Monday, June 8, 2009

Summer Travel Tips for the Deep South

Tip #1. Make sure the air conditioning is working in your car. If your car does not have air conditioning, rent one that does. Don't even think you can make it with the windows down. It's so humid that your sweat will NOT evaporate. And when you have to roll up the windows during rain, the condensation will fog up inside the windows. You will feel like you're going to suffocate. The cooling of the air conditioning is good, but its main function is to remove humidity from the air. Southern air is thick like a blanket in July and August.

Tip #2. Stay in cabins, not tents. Once you arrive as far south as Kentucky, give up the idea of tent camping and find state parks with cabins to rent. My friend from Kentucky says it's too hot to sleep and the mosquitoes will also keep you awake all night. (Hope to find links for state parks to include here.)

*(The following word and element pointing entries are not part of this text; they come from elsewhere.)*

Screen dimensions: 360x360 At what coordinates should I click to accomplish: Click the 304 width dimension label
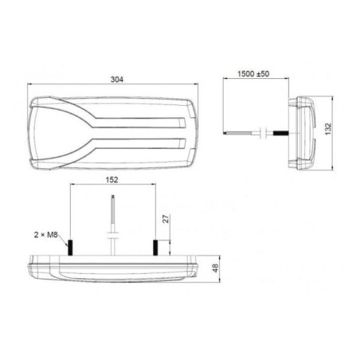[117, 80]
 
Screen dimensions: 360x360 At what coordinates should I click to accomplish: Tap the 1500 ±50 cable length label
[253, 74]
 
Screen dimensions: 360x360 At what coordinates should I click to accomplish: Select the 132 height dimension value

Tip #3. Drink lots of water. When sightseeing in the south, always carry a bottle of water with you. Heat exhaustion will ruin your day, and staying hydrated will help prevent it. (Although I've lived in the south for most of my life, I get heat exhaustion very easily and it's made me pretty sick once or twice.)

Tip #4. Sunburn. People from northern climates often have an idea that the sun is their friend. This is NOT true in the southern United States. If you are sightseeing outdoors, wear a hat with a wide brim, sunscreen, loose, light-colored clothing. Clothes that cover your shoulders and arms to the elbow, as well as legs to the knee, will be cooler than clothes that expose more skin. In a very short time, it's possible to get a sunburn that will make you run a fever. Even overcast (cloudy) days can give you a bad sunburn.

Tip #5. Bring a light sweater, jacket, or long-sleeved shirt. Paradoxically, this is a warning about being cold in the Deep South summer. Restaurants and dance halls with air conditioning may be cold. The dancers don't want to sweat too much, and a high level of air conditioning is needed to cool the kitchens enough for people to work there. If you are dancing, you won't be cold; but if you are just sitting, and not used to air conditioning, you might need your sweater.